I have seen rare spurious GPS readings that briefly cause a handheld GPS unit to think it's somewhere remote from where it really is but this is quickly corrected and again should not have any impact on altitude.

That leaves to the motors/ESC or flight controller as likely sources of error.
 
This is probably redundant, but I am putting it here for others as well.
The Phantom is a mid-level hobbyist/consumer quadcopter. Many users would not fly it 100 times in a year - therefore they run into fewer problems.

Depending on your particular level of paranoia, a Phantom should be taken apart (like ANY aircraft) at certain intervals. I have found small problems with mine (cracked wire insulation, etc.) which would have probably caused short circuits and flyaways if I didn't fix them.

It wouldn't hurt to do this in the first month if one has a 30 day warranty or return policy...check for bad solder joints, loose screws...anything that looks funny. Another idea for the really serious pilots would be to send your new (or used) drone into one of the expert repair guys here...even if nothing is wrong with it...and spend $200 or so having them take it apart and check and fix anything they think could cause trouble in the future.
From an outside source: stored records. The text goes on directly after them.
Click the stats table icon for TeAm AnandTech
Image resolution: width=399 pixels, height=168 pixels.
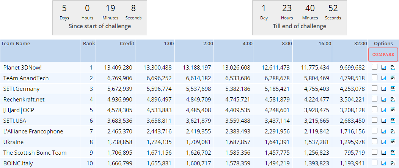pos(393,78)
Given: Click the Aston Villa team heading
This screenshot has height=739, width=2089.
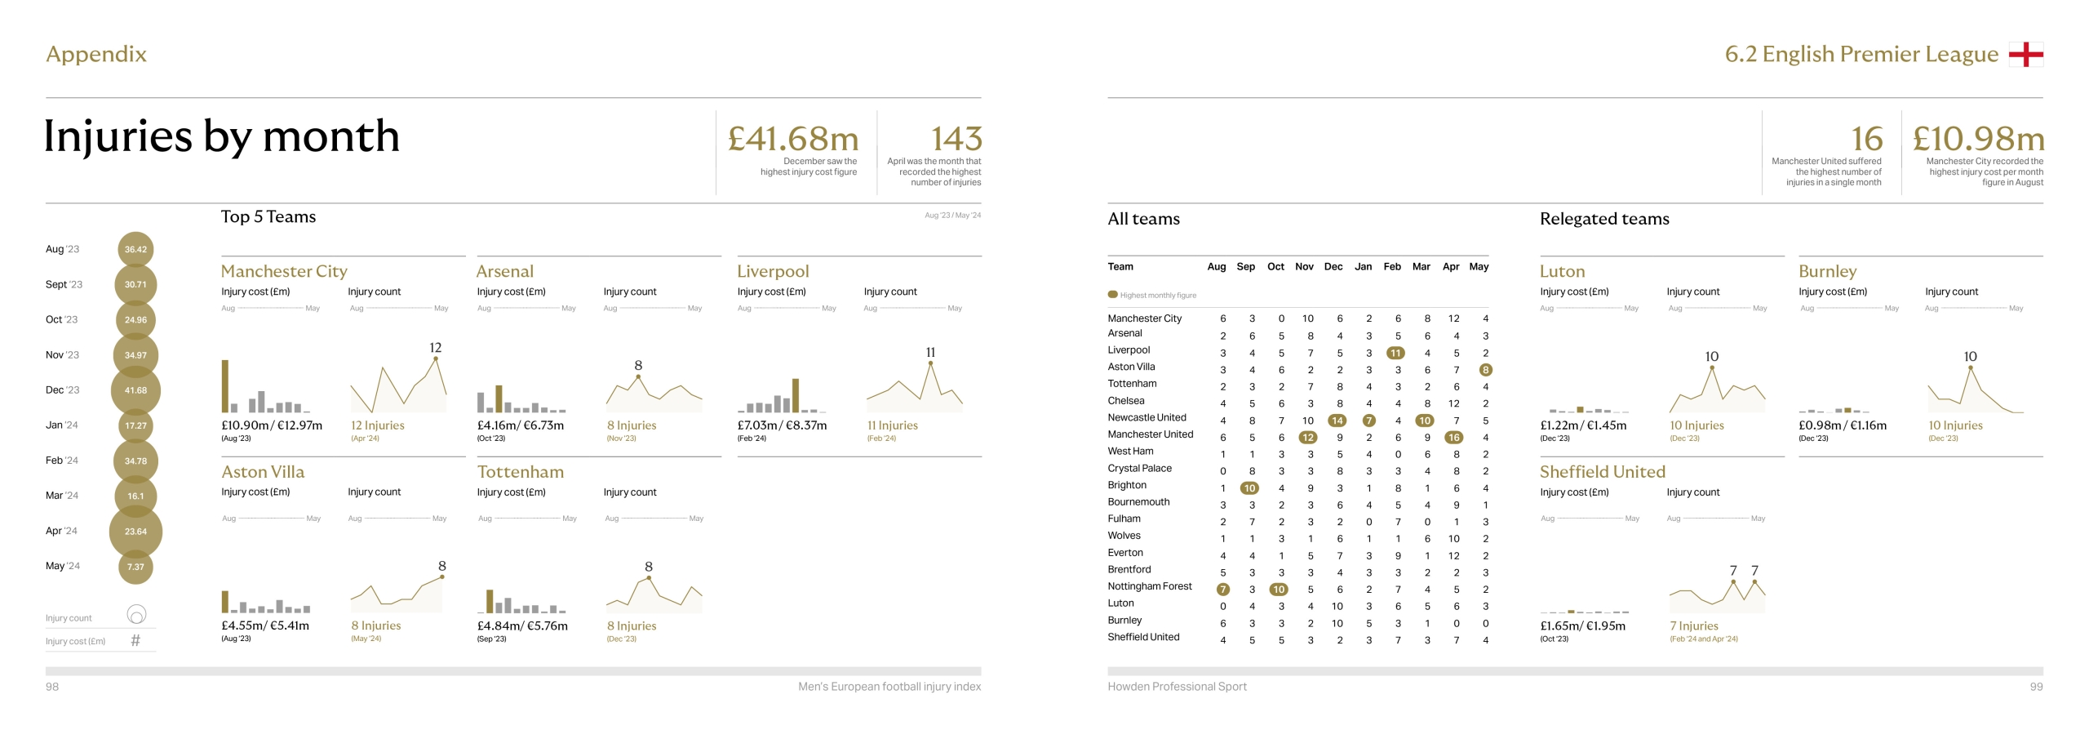Looking at the screenshot, I should coord(262,472).
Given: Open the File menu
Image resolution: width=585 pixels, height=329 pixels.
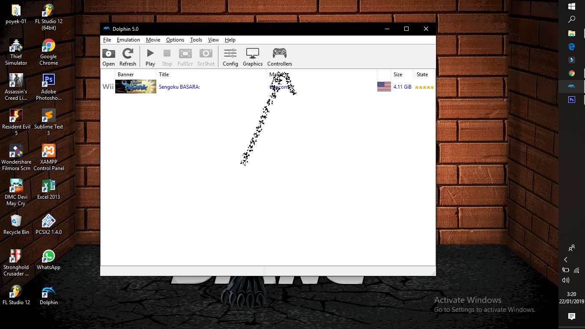Looking at the screenshot, I should point(107,40).
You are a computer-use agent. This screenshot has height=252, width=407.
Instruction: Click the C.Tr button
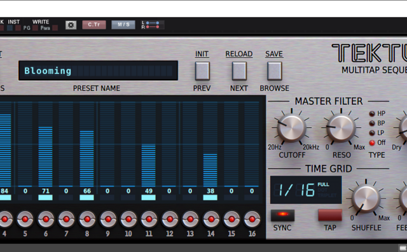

Another interesting take would be this. A phantom+ and two batteries would cost about $1300. Let's say you got 100 flights out of it. For those here who do actual work with them, was it worth $13 a flight? (actually, much less because the crashed unit has a lot of value still). I try to look at things this way...that is, would I pay $30 an hour to rent a flying camera? (sure, heck, I definitely would...even as a completely hobbyist).

Compared to earlier and other existing small mass-produced sub-$1K (w/o cam) quadcopters, the Phantom seems ultra-reliable. But, it's a complex piece of kit and no amount of software smarts can make up for all the possibilities in terms of what could happen.

DJI could make the unit even more reliable - but it's all a matter of price/performance. Most people who buy them don't follow dirt bikes in the desert.
 
adventure said:
Wiebe, thanks for the comment. Sounds exactly the same as what I experienced. As I said in my initial post, I migrated to a non-vision. Haven't flown it too much yet, but so far so good.

I read the reports above with interest (about the GPS connection issue). But in my case after two of the crashes the heli picked up satellites and and flew again, without ever taking off the cover. Seems that rules out a broken connection issue.

Best regards,
JL

When the GPS connection becomes broken, it's going to confuse a number of parts on the quad. The quad is heavily dependent on a clean GPS signal at all times. Once my quad would go through a GPS connection loss, it would corrupt the system. At this point my quad would drop from the sky and do so until I switched the S1 switch from GPS Mode to ATTI Mode and back to GPS Mode. It was like I was clearing some sort of cache, and then the quad would continue on in GPS Mode flying normally as I would then put the S1 switch in FailSafe and watch it come to Home Point.

Could this have been the problem you were having? I actually feel your issue was/is more around something you are not doing properly. And that is most likely a process centered around the IMU and calibrating the compass.

Btw, I wish you would have came here for help, I'm sure we could have helped you from loosing the 3 you did.